• Task
For this exercise, write out each entry below exactly as it reads.

*** Block opens ***

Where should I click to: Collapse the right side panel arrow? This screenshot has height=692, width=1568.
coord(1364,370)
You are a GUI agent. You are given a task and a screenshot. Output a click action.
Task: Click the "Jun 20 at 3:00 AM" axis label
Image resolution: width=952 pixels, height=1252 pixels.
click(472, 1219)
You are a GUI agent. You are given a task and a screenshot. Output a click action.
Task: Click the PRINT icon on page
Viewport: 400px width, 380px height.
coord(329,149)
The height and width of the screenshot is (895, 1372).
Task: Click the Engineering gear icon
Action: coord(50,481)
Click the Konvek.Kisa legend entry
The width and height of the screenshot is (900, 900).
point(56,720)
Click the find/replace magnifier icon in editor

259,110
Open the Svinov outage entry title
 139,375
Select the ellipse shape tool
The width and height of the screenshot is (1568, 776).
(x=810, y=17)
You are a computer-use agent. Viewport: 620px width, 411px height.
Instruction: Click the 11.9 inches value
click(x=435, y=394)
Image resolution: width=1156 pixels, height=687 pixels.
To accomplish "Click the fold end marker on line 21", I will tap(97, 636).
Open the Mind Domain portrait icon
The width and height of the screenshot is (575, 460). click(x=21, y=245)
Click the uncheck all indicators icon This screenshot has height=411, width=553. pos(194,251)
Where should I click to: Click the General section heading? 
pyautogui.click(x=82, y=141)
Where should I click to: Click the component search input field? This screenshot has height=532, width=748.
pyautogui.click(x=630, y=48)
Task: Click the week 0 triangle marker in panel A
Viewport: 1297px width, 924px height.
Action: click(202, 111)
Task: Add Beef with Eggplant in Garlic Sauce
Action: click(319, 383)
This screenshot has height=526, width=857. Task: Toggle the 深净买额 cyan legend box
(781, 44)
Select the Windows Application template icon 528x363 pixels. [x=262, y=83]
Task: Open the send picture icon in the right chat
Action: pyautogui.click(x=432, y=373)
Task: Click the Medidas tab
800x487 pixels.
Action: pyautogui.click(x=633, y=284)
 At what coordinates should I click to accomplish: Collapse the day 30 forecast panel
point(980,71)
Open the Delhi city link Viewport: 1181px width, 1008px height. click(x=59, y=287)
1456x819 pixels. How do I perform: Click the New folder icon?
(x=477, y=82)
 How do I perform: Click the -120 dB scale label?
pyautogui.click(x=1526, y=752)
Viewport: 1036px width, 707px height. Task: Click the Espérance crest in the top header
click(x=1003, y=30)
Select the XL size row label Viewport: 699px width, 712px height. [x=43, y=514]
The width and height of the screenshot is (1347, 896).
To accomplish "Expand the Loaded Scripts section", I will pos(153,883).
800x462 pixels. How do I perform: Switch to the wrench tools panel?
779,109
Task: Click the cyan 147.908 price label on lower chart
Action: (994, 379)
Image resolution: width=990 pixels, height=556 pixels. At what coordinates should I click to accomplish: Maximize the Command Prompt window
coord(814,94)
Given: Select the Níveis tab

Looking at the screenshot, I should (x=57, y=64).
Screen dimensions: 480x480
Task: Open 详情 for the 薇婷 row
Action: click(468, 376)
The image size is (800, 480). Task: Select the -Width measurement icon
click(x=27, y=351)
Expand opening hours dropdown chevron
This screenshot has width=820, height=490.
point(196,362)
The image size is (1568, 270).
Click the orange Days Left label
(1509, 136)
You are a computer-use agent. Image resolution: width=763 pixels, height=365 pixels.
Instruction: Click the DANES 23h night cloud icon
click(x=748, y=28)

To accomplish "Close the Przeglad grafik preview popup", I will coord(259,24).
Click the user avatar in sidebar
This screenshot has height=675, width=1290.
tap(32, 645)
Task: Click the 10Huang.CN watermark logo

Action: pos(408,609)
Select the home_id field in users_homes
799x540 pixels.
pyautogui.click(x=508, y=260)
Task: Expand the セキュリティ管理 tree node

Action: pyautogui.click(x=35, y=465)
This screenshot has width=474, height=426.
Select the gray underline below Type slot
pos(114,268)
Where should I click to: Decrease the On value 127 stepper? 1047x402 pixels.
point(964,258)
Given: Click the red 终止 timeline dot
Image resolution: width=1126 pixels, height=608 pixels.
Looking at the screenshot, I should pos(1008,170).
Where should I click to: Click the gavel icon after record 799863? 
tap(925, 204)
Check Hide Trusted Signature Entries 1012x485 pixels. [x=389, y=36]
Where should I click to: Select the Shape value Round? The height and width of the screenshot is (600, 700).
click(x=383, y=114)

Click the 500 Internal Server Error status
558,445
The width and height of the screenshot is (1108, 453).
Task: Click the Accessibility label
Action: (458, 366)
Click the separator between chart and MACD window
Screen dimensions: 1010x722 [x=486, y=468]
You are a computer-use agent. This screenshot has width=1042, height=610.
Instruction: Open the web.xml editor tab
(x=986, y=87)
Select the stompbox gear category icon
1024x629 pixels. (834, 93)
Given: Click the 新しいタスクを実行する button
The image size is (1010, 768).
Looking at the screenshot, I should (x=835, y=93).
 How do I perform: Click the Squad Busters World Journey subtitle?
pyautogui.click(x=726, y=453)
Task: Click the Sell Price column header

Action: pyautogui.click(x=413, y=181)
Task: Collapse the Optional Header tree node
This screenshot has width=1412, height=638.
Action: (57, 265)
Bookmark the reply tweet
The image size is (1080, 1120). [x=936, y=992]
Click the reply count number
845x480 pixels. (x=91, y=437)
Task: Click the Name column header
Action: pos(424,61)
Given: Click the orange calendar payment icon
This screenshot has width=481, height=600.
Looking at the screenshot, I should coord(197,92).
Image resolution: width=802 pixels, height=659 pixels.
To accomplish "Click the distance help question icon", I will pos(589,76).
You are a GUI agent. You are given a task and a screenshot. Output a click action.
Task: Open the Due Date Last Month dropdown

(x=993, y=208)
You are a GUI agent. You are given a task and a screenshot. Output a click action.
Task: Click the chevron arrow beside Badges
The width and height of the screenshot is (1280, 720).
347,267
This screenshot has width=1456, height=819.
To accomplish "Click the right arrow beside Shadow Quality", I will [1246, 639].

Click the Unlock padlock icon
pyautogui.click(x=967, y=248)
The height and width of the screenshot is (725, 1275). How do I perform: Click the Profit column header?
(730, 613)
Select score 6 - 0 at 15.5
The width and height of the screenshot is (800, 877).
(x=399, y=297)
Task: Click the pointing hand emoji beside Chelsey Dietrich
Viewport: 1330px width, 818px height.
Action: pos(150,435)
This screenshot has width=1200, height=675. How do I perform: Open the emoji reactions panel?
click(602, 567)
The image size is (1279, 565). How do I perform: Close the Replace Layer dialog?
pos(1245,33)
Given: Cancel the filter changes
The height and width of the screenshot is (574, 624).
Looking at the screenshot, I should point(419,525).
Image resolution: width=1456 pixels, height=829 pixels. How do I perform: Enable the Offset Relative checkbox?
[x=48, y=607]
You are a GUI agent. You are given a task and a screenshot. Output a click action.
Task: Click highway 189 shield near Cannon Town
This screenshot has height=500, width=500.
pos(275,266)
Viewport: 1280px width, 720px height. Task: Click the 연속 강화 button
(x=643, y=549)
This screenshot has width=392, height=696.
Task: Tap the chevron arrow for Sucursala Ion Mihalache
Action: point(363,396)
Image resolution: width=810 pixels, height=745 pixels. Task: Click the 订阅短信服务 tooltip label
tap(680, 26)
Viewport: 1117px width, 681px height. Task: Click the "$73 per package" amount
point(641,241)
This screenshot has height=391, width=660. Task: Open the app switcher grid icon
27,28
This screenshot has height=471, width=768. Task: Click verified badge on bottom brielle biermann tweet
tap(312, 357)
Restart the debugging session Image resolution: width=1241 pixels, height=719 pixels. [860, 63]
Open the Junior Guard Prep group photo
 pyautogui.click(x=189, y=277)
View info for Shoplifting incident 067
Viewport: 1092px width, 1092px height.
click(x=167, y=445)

*** Block closes ***

• Solution to this task
Where should I click to: Collapse the right side panel arrow? This screenshot has height=692, width=1568.
coord(1364,370)
You are a GUI agent. You are given a task and a screenshot. Output a click action.
Task: Click the "Jun 20 at 3:00 AM" axis label
Image resolution: width=952 pixels, height=1252 pixels.
click(472, 1219)
You are a GUI agent. You are given a task and a screenshot. Output a click action.
Task: Click the PRINT icon on page
Viewport: 400px width, 380px height.
coord(329,149)
The height and width of the screenshot is (895, 1372).
Task: Click the Engineering gear icon
Action: coord(50,481)
Click the Konvek.Kisa legend entry
The width and height of the screenshot is (900, 900).
point(56,720)
Click the find/replace magnifier icon in editor

259,110
Open the Svinov outage entry title
 139,375
Select the ellipse shape tool
The width and height of the screenshot is (1568, 776).
(x=810, y=17)
You are a computer-use agent. Viewport: 620px width, 411px height.
Instruction: Click the 11.9 inches value
click(x=435, y=394)
Image resolution: width=1156 pixels, height=687 pixels.
To accomplish "Click the fold end marker on line 21", I will tap(97, 636).
Open the Mind Domain portrait icon
The width and height of the screenshot is (575, 460). click(x=21, y=245)
Click the uncheck all indicators icon This screenshot has height=411, width=553. pos(194,251)
Where should I click to: Click the General section heading? 
pyautogui.click(x=82, y=141)
Where should I click to: Click the component search input field? This screenshot has height=532, width=748.
pyautogui.click(x=630, y=48)
Task: Click the week 0 triangle marker in panel A
Viewport: 1297px width, 924px height.
Action: click(202, 111)
Task: Add Beef with Eggplant in Garlic Sauce
Action: click(319, 383)
This screenshot has height=526, width=857. Task: Toggle the 深净买额 cyan legend box
(781, 44)
Select the Windows Application template icon 528x363 pixels. [x=262, y=83]
Task: Open the send picture icon in the right chat
Action: pyautogui.click(x=432, y=373)
Task: Click the Medidas tab
800x487 pixels.
Action: pyautogui.click(x=633, y=284)
 At what coordinates should I click to accomplish: Collapse the day 30 forecast panel
point(980,71)
Open the Delhi city link Viewport: 1181px width, 1008px height. click(x=59, y=287)
1456x819 pixels. How do I perform: Click the New folder icon?
(x=477, y=82)
 How do I perform: Click the -120 dB scale label?
pyautogui.click(x=1526, y=752)
Viewport: 1036px width, 707px height. Task: Click the Espérance crest in the top header
click(x=1003, y=30)
Select the XL size row label Viewport: 699px width, 712px height. [x=43, y=514]
The width and height of the screenshot is (1347, 896).
To accomplish "Expand the Loaded Scripts section", I will pos(153,883).
800x462 pixels. How do I perform: Switch to the wrench tools panel?
779,109
Task: Click the cyan 147.908 price label on lower chart
Action: (994, 379)
Image resolution: width=990 pixels, height=556 pixels. At what coordinates should I click to accomplish: Maximize the Command Prompt window
coord(814,94)
Given: Select the Níveis tab

Looking at the screenshot, I should (x=57, y=64).
Screen dimensions: 480x480
Task: Open 详情 for the 薇婷 row
Action: click(468, 376)
The image size is (800, 480). Task: Select the -Width measurement icon
click(x=27, y=351)
Expand opening hours dropdown chevron
This screenshot has width=820, height=490.
point(196,362)
The image size is (1568, 270).
Click the orange Days Left label
(1509, 136)
You are a computer-use agent. Image resolution: width=763 pixels, height=365 pixels.
Instruction: Click the DANES 23h night cloud icon
click(x=748, y=28)

To accomplish "Close the Przeglad grafik preview popup", I will coord(259,24).
Click the user avatar in sidebar
This screenshot has height=675, width=1290.
tap(32, 645)
Task: Click the 10Huang.CN watermark logo

Action: pos(408,609)
Select the home_id field in users_homes
799x540 pixels.
pyautogui.click(x=508, y=260)
Task: Expand the セキュリティ管理 tree node

Action: pyautogui.click(x=35, y=465)
This screenshot has width=474, height=426.
Select the gray underline below Type slot
pos(114,268)
Where should I click to: Decrease the On value 127 stepper? 1047x402 pixels.
point(964,258)
Given: Click the red 终止 timeline dot
Image resolution: width=1126 pixels, height=608 pixels.
Looking at the screenshot, I should pos(1008,170).
Where should I click to: Click the gavel icon after record 799863? 
tap(925, 204)
Check Hide Trusted Signature Entries 1012x485 pixels. [x=389, y=36]
Where should I click to: Select the Shape value Round? The height and width of the screenshot is (600, 700).
click(x=383, y=114)

Click the 500 Internal Server Error status
558,445
The width and height of the screenshot is (1108, 453).
Task: Click the Accessibility label
Action: (458, 366)
Click the separator between chart and MACD window
Screen dimensions: 1010x722 [x=486, y=468]
You are a computer-use agent. This screenshot has width=1042, height=610.
Instruction: Open the web.xml editor tab
(x=986, y=87)
Select the stompbox gear category icon
1024x629 pixels. (834, 93)
Given: Click the 新しいタスクを実行する button
The image size is (1010, 768).
Looking at the screenshot, I should (x=835, y=93).
 How do I perform: Click the Squad Busters World Journey subtitle?
pyautogui.click(x=726, y=453)
Task: Click the Sell Price column header

Action: pyautogui.click(x=413, y=181)
Task: Collapse the Optional Header tree node
This screenshot has width=1412, height=638.
Action: (57, 265)
Bookmark the reply tweet
The image size is (1080, 1120). [x=936, y=992]
Click the reply count number
845x480 pixels. (x=91, y=437)
Task: Click the Name column header
Action: pos(424,61)
Given: Click the orange calendar payment icon
This screenshot has width=481, height=600.
Looking at the screenshot, I should coord(197,92).
Image resolution: width=802 pixels, height=659 pixels.
To accomplish "Click the distance help question icon", I will pos(589,76).
You are a GUI agent. You are given a task and a screenshot. Output a click action.
Task: Open the Due Date Last Month dropdown

(x=993, y=208)
You are a GUI agent. You are given a task and a screenshot. Output a click action.
Task: Click the chevron arrow beside Badges
The width and height of the screenshot is (1280, 720).
347,267
This screenshot has width=1456, height=819.
To accomplish "Click the right arrow beside Shadow Quality", I will [1246, 639].

Click the Unlock padlock icon
pyautogui.click(x=967, y=248)
The height and width of the screenshot is (725, 1275). How do I perform: Click the Profit column header?
(730, 613)
Select score 6 - 0 at 15.5
The width and height of the screenshot is (800, 877).
(x=399, y=297)
Task: Click the pointing hand emoji beside Chelsey Dietrich
Viewport: 1330px width, 818px height.
Action: pos(150,435)
This screenshot has width=1200, height=675. How do I perform: Open the emoji reactions panel?
click(602, 567)
The image size is (1279, 565). How do I perform: Close the Replace Layer dialog?
pos(1245,33)
Given: Cancel the filter changes
The height and width of the screenshot is (574, 624).
Looking at the screenshot, I should point(419,525).
Image resolution: width=1456 pixels, height=829 pixels. How do I perform: Enable the Offset Relative checkbox?
[x=48, y=607]
You are a GUI agent. You are given a task and a screenshot. Output a click action.
Task: Click highway 189 shield near Cannon Town
This screenshot has height=500, width=500.
pos(275,266)
Viewport: 1280px width, 720px height. Task: Click the 연속 강화 button
(x=643, y=549)
This screenshot has width=392, height=696.
Task: Tap the chevron arrow for Sucursala Ion Mihalache
Action: point(363,396)
Image resolution: width=810 pixels, height=745 pixels. Task: Click the 订阅短信服务 tooltip label
tap(680, 26)
Viewport: 1117px width, 681px height. Task: Click the "$73 per package" amount
point(641,241)
This screenshot has height=391, width=660. Task: Open the app switcher grid icon
27,28
This screenshot has height=471, width=768. Task: Click verified badge on bottom brielle biermann tweet
tap(312, 357)
Restart the debugging session Image resolution: width=1241 pixels, height=719 pixels. [860, 63]
Open the Junior Guard Prep group photo
 pyautogui.click(x=189, y=277)
View info for Shoplifting incident 067
Viewport: 1092px width, 1092px height.
click(x=167, y=445)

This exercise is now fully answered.